RELATED ART DOCUMENTS
Patent Documents



  • [Patent Document 1] Japanese Unexamined Patent Application, First Publication No. 2010-043349

  • [Patent Document 2] Japanese Unexamined Patent Application, First Publication No. 2009-007607



SUMMARY OF INVENTION
Technical Problem

However, in recent years, as the content of aerosol cans has been increasingly diversified, a need for materials of the bottom cover that can endure higher internal pressure arises strongly. High Pressure Gas Safety Act stipulates that an aerosol can needs to have pressure resistance by which the can is not burst at an internal pressure of 15 kgf/cm2. Particularly, since the internal pressure is high in dusters or cleaners, a pressure resistance of 16 kgf/cm2 or higher and desirably 18 kgf/cm2 or higher, which exceeds the current standard, is required for can makers. When the material is hardened to satisfy the requirement, not only the shape fixability deteriorates during the press forming as described above, but also a problem that the airtightness as the lifeblood of an aerosol can deteriorates due to gaps or creases formed when the bottom cover is seamed to the can body part arises.


As a technique used so far, there is a method of using a steel sheet for high strength containers disclosed in, for example, Patent Document 1. However, total elongation of the steel sheet is quite insufficient, and the steel sheet is inferior for being made into the bottom cover of an aerosol can.
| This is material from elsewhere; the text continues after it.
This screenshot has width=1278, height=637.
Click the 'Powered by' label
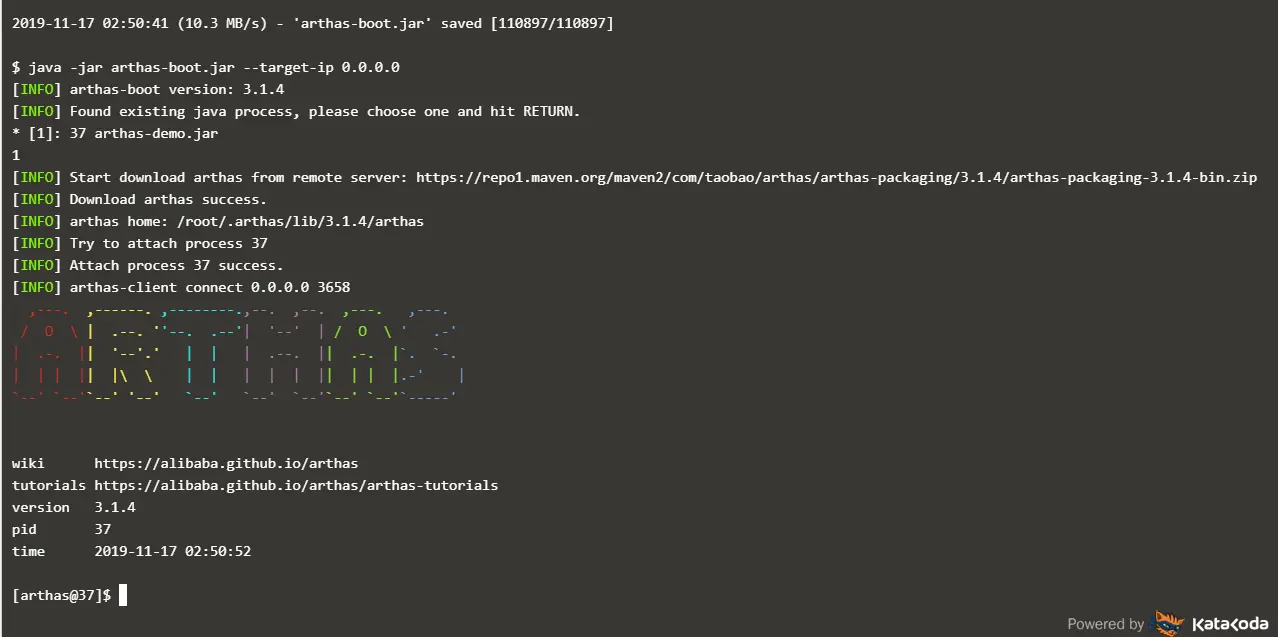tap(1105, 624)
In addition, in Patent Document 1, after annealing, overaging treatment is performed at a high temperature. Accordingly, the amount of a solid soluted N required in the present invention is not obtained, and a sufficient effect of strain aging is not obtained. Moreover, though Patent Document 2 discloses a DR steel sheet having total elongation of 10% or a higher, the value of the total elongation is insufficient for solving the shape fixability or airtightness.


In addition, St-St caused during press forming that was regarded just as a problem of the exterior in the related art has become a factor that influences the strength of the aerosol can as the internal pressure increases. That is, due to St-St, an uneven portion is formed in the convexity of the dome shape of the bottom cover, and stress concentration occurs, whereby deformation or fracture of the bottom cover easily occurs in some cases. Particularly, deformation called flower dome having a regular petal shape causes a problem for which the pressure resistance of the bottom cover deteriorates markedly.


In order to solve the problems, the sheet thickness of the material of the T-5 level of the related art was increased to maintain the pressure resistance. However, in view of the can cost, gauge reduction is strongly required, and a fundamental countermeasure against St-St has not been found. Accordingly, there is a demand for a steel sheet for bottom covers of aerosol cans that is on a satisfactory level in terms of all of the pressure resistance, shape fixability, airtightness, and St-St resistance.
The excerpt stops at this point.